— Input rows —
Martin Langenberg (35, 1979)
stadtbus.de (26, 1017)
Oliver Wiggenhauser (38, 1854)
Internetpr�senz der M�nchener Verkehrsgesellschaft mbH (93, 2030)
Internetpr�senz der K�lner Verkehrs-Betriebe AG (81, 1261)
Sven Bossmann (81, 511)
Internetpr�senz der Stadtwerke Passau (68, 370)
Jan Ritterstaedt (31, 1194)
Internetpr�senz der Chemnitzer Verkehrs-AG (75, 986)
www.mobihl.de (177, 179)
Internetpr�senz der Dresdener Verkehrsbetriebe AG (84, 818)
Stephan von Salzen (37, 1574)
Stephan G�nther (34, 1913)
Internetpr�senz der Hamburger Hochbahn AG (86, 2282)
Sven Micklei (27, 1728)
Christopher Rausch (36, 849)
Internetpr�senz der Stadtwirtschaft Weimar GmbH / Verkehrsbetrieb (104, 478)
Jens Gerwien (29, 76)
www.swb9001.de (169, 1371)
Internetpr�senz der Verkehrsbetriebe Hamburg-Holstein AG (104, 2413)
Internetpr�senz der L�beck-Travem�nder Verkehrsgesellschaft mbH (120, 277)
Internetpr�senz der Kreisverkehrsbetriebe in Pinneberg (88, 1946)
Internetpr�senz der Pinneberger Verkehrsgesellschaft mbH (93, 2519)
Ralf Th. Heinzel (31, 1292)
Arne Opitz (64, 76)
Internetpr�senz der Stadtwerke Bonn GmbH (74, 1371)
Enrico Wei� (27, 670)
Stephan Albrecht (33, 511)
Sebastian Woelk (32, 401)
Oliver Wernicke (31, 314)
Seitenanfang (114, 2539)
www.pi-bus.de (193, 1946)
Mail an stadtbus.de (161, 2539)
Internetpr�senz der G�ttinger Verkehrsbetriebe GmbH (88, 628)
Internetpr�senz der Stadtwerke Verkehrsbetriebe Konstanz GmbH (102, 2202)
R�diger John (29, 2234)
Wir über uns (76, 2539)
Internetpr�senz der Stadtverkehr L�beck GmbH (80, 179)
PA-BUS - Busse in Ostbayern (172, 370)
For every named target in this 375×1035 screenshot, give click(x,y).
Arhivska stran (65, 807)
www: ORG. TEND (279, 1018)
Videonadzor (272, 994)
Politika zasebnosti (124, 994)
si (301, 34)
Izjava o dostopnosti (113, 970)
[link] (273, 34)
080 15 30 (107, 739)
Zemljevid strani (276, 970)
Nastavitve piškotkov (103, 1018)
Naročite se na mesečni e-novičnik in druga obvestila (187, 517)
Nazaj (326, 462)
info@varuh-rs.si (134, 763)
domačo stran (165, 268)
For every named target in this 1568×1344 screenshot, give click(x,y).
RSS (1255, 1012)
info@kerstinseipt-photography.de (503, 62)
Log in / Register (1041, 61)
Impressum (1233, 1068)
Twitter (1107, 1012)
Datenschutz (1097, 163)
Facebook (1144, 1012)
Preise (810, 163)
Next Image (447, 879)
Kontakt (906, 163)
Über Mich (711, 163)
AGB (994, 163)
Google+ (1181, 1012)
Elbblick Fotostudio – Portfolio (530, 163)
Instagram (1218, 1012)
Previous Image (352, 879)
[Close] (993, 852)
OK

— What you have to do —
Rewrite the entries from the line with "Internetpr�senz der G�ttinger" up to and including the line with "Nastavitve piškotkov (103, 1018)", substituting "Pravilnik o zasebnosti" for "Politika zasebnosti" and leaving everything else unchanged.

— Response —
Internetpr�senz der G�ttinger Verkehrsbetriebe GmbH (88, 628)
Internetpr�senz der Stadtwerke Verkehrsbetriebe Konstanz GmbH (102, 2202)
R�diger John (29, 2234)
Wir über uns (76, 2539)
Internetpr�senz der Stadtverkehr L�beck GmbH (80, 179)
PA-BUS - Busse in Ostbayern (172, 370)
For every named target in this 375×1035 screenshot, give click(x,y).
Arhivska stran (65, 807)
www: ORG. TEND (279, 1018)
Videonadzor (272, 994)
Pravilnik o zasebnosti (124, 994)
si (301, 34)
Izjava o dostopnosti (113, 970)
[link] (273, 34)
080 15 30 (107, 739)
Zemljevid strani (276, 970)
Nastavitve piškotkov (103, 1018)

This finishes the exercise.